Vejo um pouco de melancolia em seu sorriso de canto. A ideia de uma
turnê e de nos mantermos longe às vezes incomoda. Beijo sua testa em
consolo. Ela se acomoda mais entre meus braços, os acariciando em torno da
sua cintura.
— E também senti essa necessidade absurda de te trazer para a praia. Te
sinto cansada às vezes, precisa desacelerar.
Outro dia a busquei no trabalho, porque sua funcionária achava que ela
estava cansada demais para dirigir. Era verdade. Porque Carlson dormiu no
elevador do nosso prédio, antes que chegássemos ao apartamento.
— Você realmente me conhece — confessou em um sussurro. Ela está
sempre virando noites com a sócia, Eve. A vejo esfregando as têmporas,
frustrada com o acúmulo de esboços de roupas nas lixeiras de casa ou com
os prazos para confeccionarem peças sob encomenda.
Ela me diz “Damie, a moda só é super fabulosa para quem assiste as
passarelas, sabe? Por trás dos panos, há muito trabalho duro e pesquisa”. Eu
vejo isso. Morro de orgulho da mulher trabalhadora e apaixonada que ela é.
Mas às vezes precisa de um puxão de orelha para reduzir a velocidade, não
exagerar.
— Sei como ama a areia, o mar... Até mesmo de noite. Senti que precisava
disso. É tipo um presente meu para você, esse momento.
Ela sorri e me beija. E de novo. E de novo.
— Você é o meu presente, Damian — garante. E então franze o nariz,
grunhindo. — Ugh... Você me transformou num clichê ambulante.

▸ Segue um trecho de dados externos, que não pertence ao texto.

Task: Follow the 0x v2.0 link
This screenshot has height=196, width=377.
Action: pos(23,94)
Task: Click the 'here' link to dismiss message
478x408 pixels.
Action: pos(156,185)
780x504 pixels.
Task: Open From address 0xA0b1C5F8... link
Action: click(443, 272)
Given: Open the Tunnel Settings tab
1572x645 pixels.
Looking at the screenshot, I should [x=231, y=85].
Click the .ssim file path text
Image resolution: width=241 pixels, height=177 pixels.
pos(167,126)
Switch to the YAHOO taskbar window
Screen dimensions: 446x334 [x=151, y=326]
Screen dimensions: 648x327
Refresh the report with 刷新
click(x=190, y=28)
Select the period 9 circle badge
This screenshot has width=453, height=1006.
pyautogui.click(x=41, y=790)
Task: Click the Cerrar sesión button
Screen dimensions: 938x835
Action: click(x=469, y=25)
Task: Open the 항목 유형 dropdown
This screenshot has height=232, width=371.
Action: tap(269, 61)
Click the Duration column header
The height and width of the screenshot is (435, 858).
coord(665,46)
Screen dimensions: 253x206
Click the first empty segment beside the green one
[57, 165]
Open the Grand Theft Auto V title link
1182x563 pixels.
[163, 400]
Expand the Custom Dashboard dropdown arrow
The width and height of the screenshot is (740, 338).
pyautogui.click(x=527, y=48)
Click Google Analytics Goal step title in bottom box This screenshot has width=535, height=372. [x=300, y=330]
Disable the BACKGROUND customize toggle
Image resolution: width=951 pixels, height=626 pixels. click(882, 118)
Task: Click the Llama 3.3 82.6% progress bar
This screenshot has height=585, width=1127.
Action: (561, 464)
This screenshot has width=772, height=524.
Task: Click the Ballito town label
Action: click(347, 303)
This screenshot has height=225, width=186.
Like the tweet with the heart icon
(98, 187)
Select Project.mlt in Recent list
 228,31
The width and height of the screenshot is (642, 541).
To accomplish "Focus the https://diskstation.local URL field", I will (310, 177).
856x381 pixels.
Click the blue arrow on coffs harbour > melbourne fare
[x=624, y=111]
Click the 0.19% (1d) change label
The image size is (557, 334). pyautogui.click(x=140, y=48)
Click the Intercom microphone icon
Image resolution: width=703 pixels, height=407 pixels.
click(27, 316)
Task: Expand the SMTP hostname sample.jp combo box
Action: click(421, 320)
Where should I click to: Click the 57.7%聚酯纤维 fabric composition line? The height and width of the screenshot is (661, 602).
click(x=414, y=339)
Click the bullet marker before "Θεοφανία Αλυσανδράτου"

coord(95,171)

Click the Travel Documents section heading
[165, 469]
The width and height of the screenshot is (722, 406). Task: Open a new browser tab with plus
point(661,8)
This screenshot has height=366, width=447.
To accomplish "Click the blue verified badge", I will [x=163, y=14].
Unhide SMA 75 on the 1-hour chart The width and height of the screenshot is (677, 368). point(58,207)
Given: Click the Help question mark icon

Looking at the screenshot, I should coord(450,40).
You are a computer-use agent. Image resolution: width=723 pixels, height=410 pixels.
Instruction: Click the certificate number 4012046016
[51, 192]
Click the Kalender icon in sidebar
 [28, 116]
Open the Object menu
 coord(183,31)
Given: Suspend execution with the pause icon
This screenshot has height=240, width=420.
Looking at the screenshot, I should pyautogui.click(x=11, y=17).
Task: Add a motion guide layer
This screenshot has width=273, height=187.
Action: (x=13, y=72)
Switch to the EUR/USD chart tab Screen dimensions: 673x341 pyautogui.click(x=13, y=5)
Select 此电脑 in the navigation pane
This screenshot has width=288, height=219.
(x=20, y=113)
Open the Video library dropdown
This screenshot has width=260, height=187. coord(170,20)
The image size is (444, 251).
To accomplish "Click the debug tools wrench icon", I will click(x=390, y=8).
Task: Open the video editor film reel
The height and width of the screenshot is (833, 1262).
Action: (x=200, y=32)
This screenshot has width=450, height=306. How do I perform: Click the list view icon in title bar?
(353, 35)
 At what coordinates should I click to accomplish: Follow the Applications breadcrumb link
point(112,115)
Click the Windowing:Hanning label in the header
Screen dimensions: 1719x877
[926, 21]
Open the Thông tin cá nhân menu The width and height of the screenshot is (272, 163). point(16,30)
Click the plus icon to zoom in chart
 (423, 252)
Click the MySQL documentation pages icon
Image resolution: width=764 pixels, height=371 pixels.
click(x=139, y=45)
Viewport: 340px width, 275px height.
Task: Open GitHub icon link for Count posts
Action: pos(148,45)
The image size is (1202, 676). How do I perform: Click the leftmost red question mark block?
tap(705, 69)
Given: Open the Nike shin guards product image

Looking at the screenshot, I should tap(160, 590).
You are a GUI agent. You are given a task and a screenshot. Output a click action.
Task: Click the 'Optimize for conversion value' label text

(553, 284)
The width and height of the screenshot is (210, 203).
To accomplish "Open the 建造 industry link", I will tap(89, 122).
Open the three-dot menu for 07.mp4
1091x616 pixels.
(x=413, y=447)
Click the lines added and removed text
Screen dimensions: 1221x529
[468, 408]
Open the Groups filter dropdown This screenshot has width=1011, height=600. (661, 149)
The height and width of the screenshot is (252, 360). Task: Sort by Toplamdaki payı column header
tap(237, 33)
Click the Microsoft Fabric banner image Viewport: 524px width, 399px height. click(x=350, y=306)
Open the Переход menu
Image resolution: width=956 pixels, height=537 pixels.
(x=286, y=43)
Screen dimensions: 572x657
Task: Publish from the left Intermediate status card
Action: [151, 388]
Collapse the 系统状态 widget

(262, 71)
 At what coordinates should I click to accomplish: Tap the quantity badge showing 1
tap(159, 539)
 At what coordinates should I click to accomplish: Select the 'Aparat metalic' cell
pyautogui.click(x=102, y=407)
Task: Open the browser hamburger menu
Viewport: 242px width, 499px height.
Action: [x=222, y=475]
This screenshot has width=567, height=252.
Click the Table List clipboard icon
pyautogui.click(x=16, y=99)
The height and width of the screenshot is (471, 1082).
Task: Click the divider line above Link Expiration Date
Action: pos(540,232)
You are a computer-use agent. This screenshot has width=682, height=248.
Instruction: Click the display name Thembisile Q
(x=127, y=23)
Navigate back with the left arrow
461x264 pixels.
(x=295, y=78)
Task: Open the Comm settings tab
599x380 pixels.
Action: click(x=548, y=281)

Uno meus lábios ao seus, a abraçando firme para que lembre que é seguro
e nada vergonhoso ser esse clichê comigo. Depois distribuo beijos rápidos
pelo seu ombro, pescoço, bochecha. Apoio o queixo na sua cabeça e ela
brinca com os nós dos meus dedos em torno do seu corpo. Quando seu
polegar roça no meu anelar, um pensamento me escapa com um sorriso:
— Vai ter um dia — começo, abaixando o rosto até sua boca roçar contra
o lóbulo da minha orelha —, muito em breve... Que o meu presente vai ser
um anel.
Ela retesa em meus braços e eu aperto delicadamente seu pulso, sentindo
o sangue fluindo em disparada por suas veias. Seu olhar se prende no meu,
sua respiração um pouco mais fora de controle. Ergo seu rosto lindo,
convicto de minhas palavras.
— Talvez da próxima vez, Naomi Carlson, meu presente vai ser me
entregar para você. Por completo.
— Não brinque com isso.
— Da próxima vez, Naomi, eu vou te fazer a minha mulher.
— Damian.
— Vou ficar de joelhos e te pedir para ser minha esposa.
Seus lábios se entreabrem em choque.
Sim, sweetheart, estou falando bem sério.
— Você é a mulher da minha vida. Logo depois de mim, está você.
Ninguém me apoia mais do que você, eu não me vejo lutando tanto por
nenhuma outra pessoa. E vai ser assim pra sempre, linda.
Seus olhos lacrimejam, seus lábios tremem e eu sinto seu amor por mim
sem que diga nada. Eu consigo imaginar seus pensamentos “ugh, te amo tanto
que me irrita”, “você é impossível, Damian Bale”. Ela apenas me beija.
Ofega contra minha boca, atordoada pelo que ouviu.
— Vai ter que ser um anel incrível — resmunga. Minha resposta é uma
risada alta ecoando por toda a praia.